John George Bartholomew (22 de marzo de 1860 - 14 de abril de 1920) fue un cartógrafo y geógrafo británico. Como tenía una orden real, utilizaba el nombre de "Cartógrafo del Rey". También se le conoce como "el Príncipe de la Cartografía".
Bartholomew es más conocido por haber dado nombre al continente Antártico, que antes era ignorado por su falta de recursos y su mal tiempo.
Biografía y trayectoria
Procedente de una familia dedicada a la cartografía, Bartholomew dirigió la firma cartográfica familiar y la consolidó como una de las más influyentes de su época. Durante su carrera combinó el trabajo empresarial con la investigación geográfica, produciendo mapas y atlas que se caracterizaron por su precisión, claridad y calidad tipográfica. Su reconocimiento oficial —la orden real que le permitió emplear el título de Cartógrafo del Rey— refleja la importancia que tuvieron sus trabajos para instituciones públicas y privadas.

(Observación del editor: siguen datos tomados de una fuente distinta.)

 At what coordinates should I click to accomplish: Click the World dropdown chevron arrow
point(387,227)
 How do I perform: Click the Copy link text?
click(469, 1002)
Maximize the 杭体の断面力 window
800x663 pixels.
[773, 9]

Contribuciones a la cartografía
Bartholomew impulsó mejoras técnicas en la representación del relieve y de los datos geográficos, promoviendo técnicas de sombreado y coloración para facilitar la lectura de la topografía y las diferencias de altitud. Sus mapas destacaron por la atención al detalle, la estandarización de nombres y la presentación clara de información política, física y temática. Además, fomentó la elaboración de atlas escolares y cartas de uso práctico, acercando la cartografía a un público más amplio.
El nombre de la Antártida
Si bien el término "Antártida" —o "Antarctica" en inglés— ya circulaba en la literatura científica, Bartholomew es ampliamente reconocido por su papel en la difusión y consolidación de ese nombre en los mapas modernos a principios del siglo XX. Gracias a la amplia circulación de sus mapas y atlases, el uso de la denominación se hizo más frecuente en la cartografía internacional, contribuyendo a sustituir formas más antiguas o menos precisas y a uniformar la toponimia del continente helado.
Legado
Tras su muerte en 1920, la influencia de John George Bartholomew perduró por medio de la firma familiar y de las colecciones de mapas que continuaron utilizándose en bibliotecas, instituciones académicas y por profesionales. Sus innovaciones en la presentación de la información geográfica y su empeño por la claridad cartográfica dejaron una huella duradera en la cartografía del siglo XX y en la manera en que se representan y entienden los espacios geográficos hoy en día.